Democracy Is Hard
Last week a group of historians met in Columbus to discuss the interpretive framework for Ohio’s observance of the Civil War Sesquicentennial. (The Ohio Historical Society organized the event; the Ohio Humanities Council sponsored it.) The first order of business was to offer our initial thoughts on “An Overarching Theme: The Big Picture.” On a scratch pad I scribbled “Democracy is hard” and “War as an engine of social change.” We wound up discussing these and other potential themes — “Memory” and “Transformation” — and at the end of the day, “Democracy is Hard” was one of those we decided to explore in more detail. I was tasked to write a brief summary, reprinted below:
The Civil War, Maj. Gen. William T. Sherman insisted, stemmed from an “excess of democracy.” He had a point. The Founders had established a republic, not a democracy. Well aware that, historically, most republics had failed, they were convinced that success depended upon the restriction of political participation to those with “civic virtue”: the capacity to understand the complexities of government and a willingness to make choices based not on narrow self interest but on what was best for the commonwealth as a whole. To ensure this, they instituted property and residency requirements so that only those with a strong stake in the community could vote. Further, they placed a premium on consensus and had no conception of political parties as we understand the term. Instead they regarded strong differences in political opinions as evidence of a destructive “spirit of faction.”
Despite the Founders’ wishes, the American Revolution unleashed forces that by the late 1820s had transformed the republic into a democracy characterized by universal white male suffrage. (Women and African Americans remained largely excluded.) Political parties emerged, with strongly contrasting views on government and an ability to mobilize voters seldom matched in American history — voter turnout frequently reached 80 percent. The parties flattered the common (white) man. They argued, in effect, that the common (white) man had the requisite civic virtue precisely because he was common. They relentlessly exploited the fears of voters and routinely portrayed the opposition as a threat to liberty, a trait since characterized as the “paranoid style in American politics.” Shamelessly partisan, newspapers of the day slanted the news in favor of their preferred political party. They were little more than extended editorial pages.
Initially this system worked.
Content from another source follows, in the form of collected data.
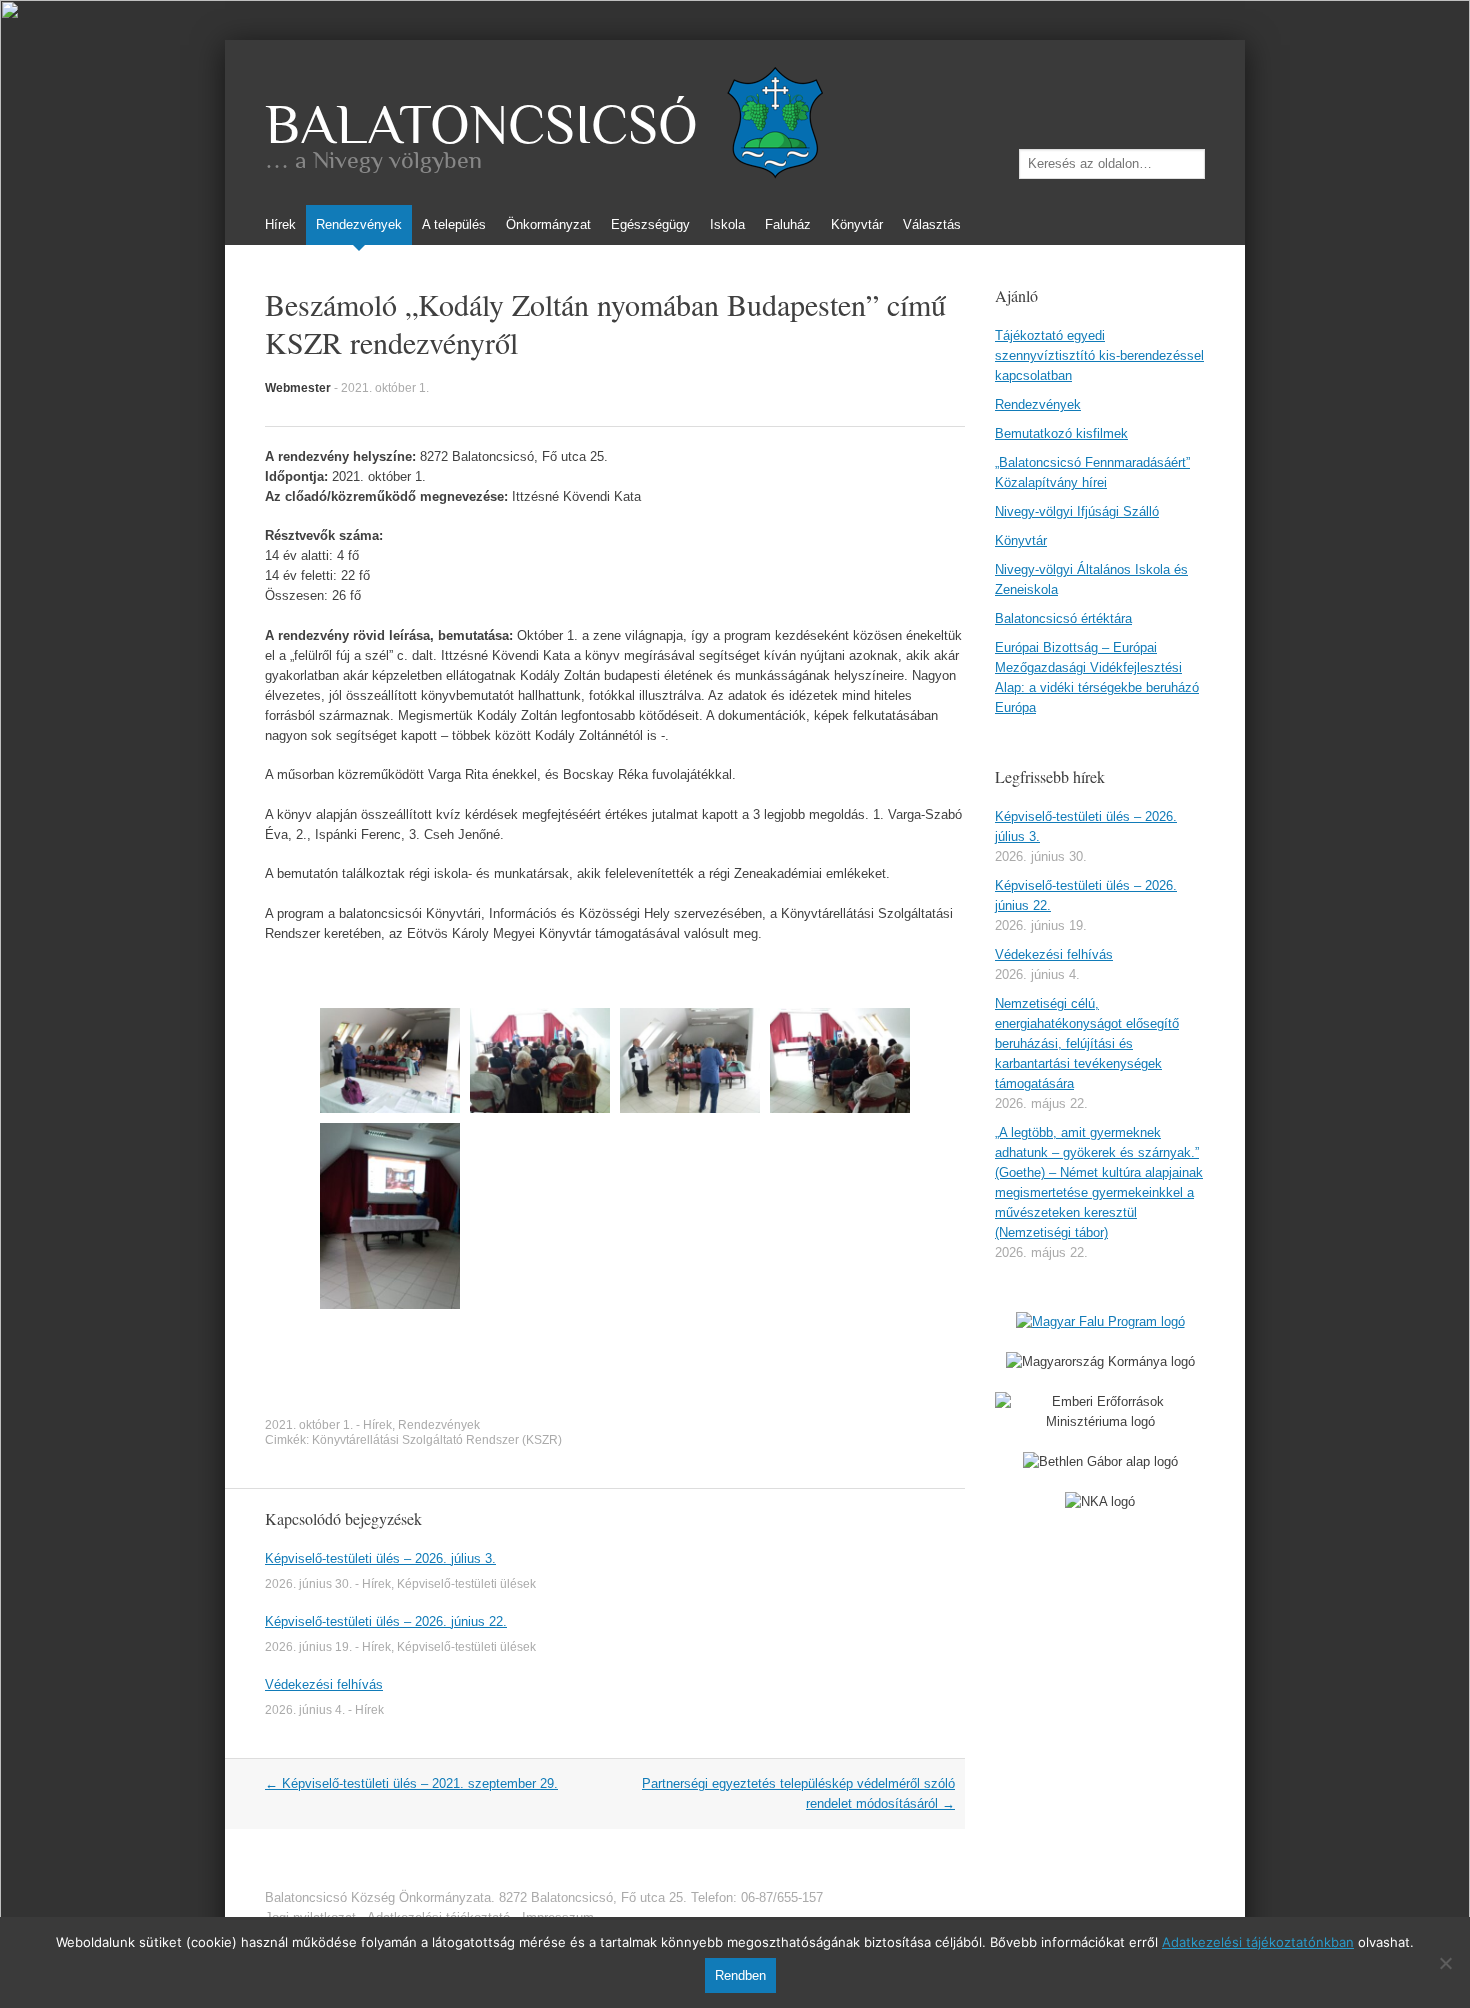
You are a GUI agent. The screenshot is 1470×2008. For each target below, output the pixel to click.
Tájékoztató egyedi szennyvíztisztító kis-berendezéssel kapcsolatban (1099, 355)
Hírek (280, 224)
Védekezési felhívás (324, 1684)
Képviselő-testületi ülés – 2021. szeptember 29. (411, 1783)
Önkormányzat (548, 224)
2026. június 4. (305, 1710)
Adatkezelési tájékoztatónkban (1258, 1942)
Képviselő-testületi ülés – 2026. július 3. (380, 1558)
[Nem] (1445, 1963)
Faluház (788, 224)
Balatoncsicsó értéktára (1063, 618)
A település (454, 224)
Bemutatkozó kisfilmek (1061, 433)
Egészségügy (650, 224)
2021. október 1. (385, 388)
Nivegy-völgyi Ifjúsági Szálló (1077, 511)
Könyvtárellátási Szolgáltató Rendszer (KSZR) (437, 1440)
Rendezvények (359, 224)
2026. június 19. (308, 1647)
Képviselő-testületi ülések (466, 1584)
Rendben (740, 1975)
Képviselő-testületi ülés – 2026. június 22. (386, 1621)
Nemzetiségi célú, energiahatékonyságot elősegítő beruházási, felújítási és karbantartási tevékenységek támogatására (1087, 1043)
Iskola (727, 224)
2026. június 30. (308, 1584)
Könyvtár (857, 224)
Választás (932, 224)
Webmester (298, 388)
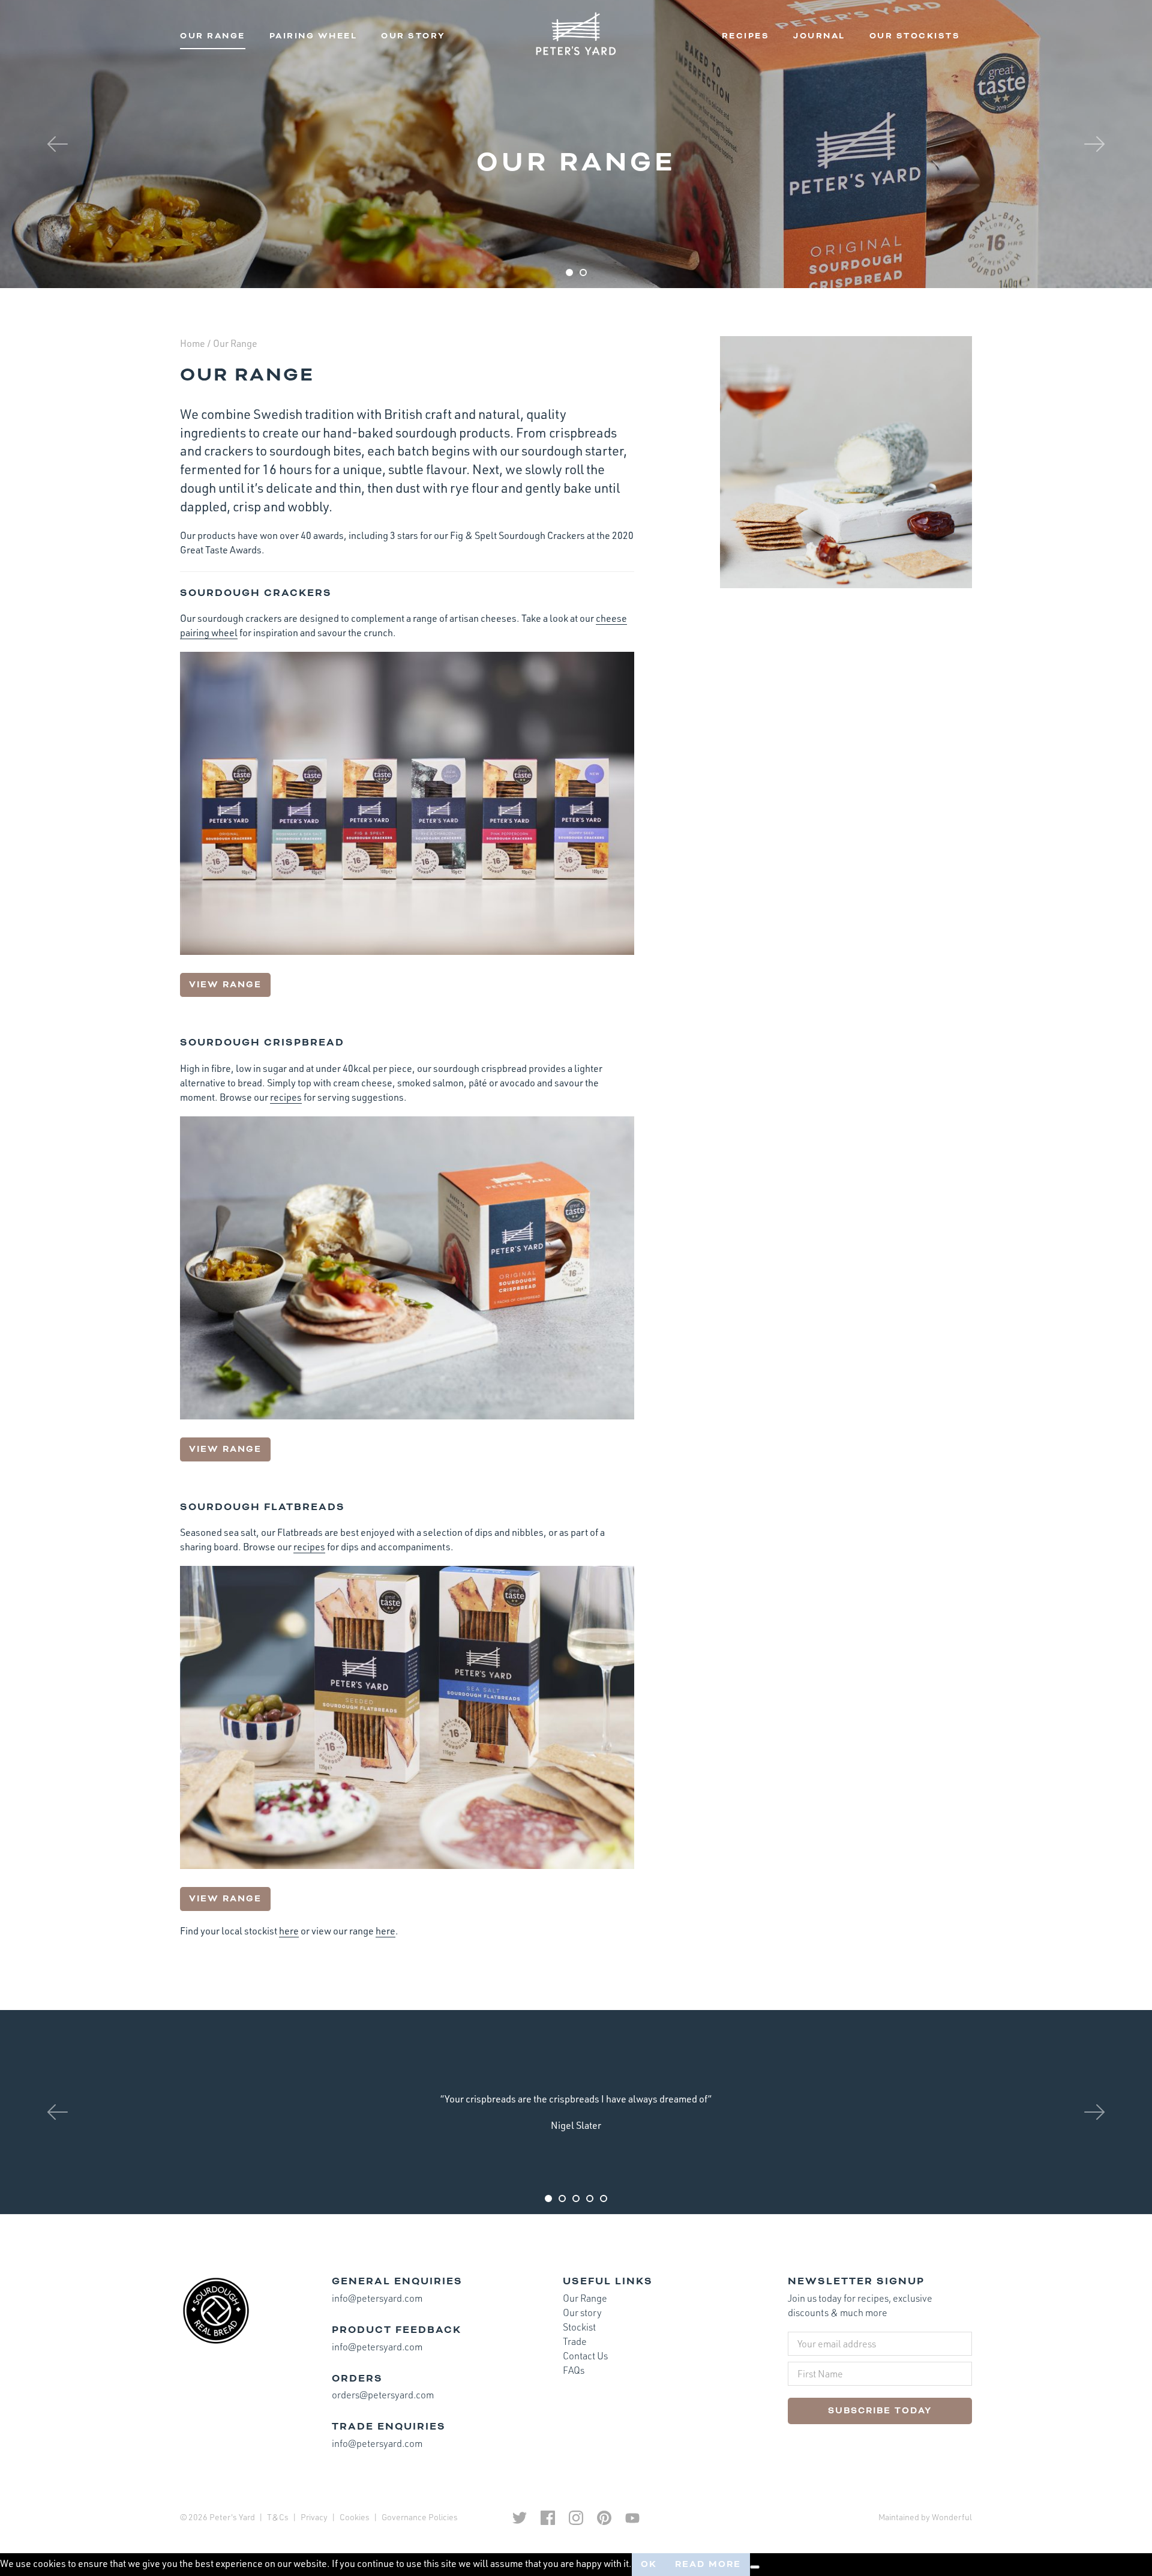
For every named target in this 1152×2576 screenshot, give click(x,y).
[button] (57, 144)
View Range (225, 984)
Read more (708, 2564)
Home (192, 343)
The two major parties — the Whigs and Democrats — were about equally matched and enjoyed support in all parts of the country. Well aware that slavery had the ability to split the country along sectional lines, for two decades Whigs and Democrats managed to exclude it from national political life. The War with Mexico (1846-1848), however, raised a vexing issue: whether to permit slavery in the vast territories the United States had acquired as a result of its victory. From then on, politicians never found a way to contain the slavery question, and by 1854 a major new party — the Republicans — had emerged, largely on the basis of its opposition to slavery in the western territories. At stake was a fundamental question about the nature of the United States. Was it, at bottom, a free republic with pockets of slavery; or a slaveholding republic with pockets of freedom?
Compromise on this issue was possible. Most Republicans did not object to slavery per se, and only a small minority regarded as a moral imperative the immediate, uncompensated emancipation of slaves and the extension of full legal, political, and social equality to African Americans. But hotheads on both sides exploited the “paranoid style” for all it was worth. Tempers flared. Mob violence became common — lethally so in some cases, particularly “Bleeding Kansas.” In its Dred Scott decision, the U.S. Supreme Court unsuccessfully tried to resolve the slave issue. The victor in the 1860 presidential election, Republican candidate Abraham Lincoln, consistently denied any intent to abolish slavery, candidly regarded African Americans as inferior to whites, and thought the racial problem could best be solved by sending the African American population to colonies in Africa or the Caribbean.
The Deep South, however, regarded Lincoln’s election as a mortal threat. During the winter of 1860-1861 seven states seceded from the Union rather than accept the verdict of a fairly conducted election whose winner was never in dispute. Last minute efforts at a compromise solution went nowhere, and when Lincoln attempted to “hold, occupy, and possess” federal installations in the seceded states, the newly created Confederacy fired upon the U.S. garrison at Fort Sumter in Charleston harbor. Lincoln’s call for 75,000 militia to suppress the rebellion led four states of the Upper South to join the Confederacy. A full-scale war began, heartily welcomed by most of the American population, who saw it as an opportunity to cleanse the republic. It took four years, ten thousand military engagements, and 620,000 dead to resolve through violence an issue that the democratic process had utterly failed to solve.
Nowadays when Americans think about the Civil War they typically do so with a sense of nostalgia. To them democracy seems easy. They see little problem with exporting it to other countries, even those devoid of the history, institutions, or political culture necessary to sustain it. Nor do they see danger in the extreme present-day partisanship — a renewal of the paranoid style of politics — that between 1830 and 1860 pushed the republic off a cliff. In so doing they overlook a central lesson of the Civil War: Far from being easy, democracy is extraordinarily hard.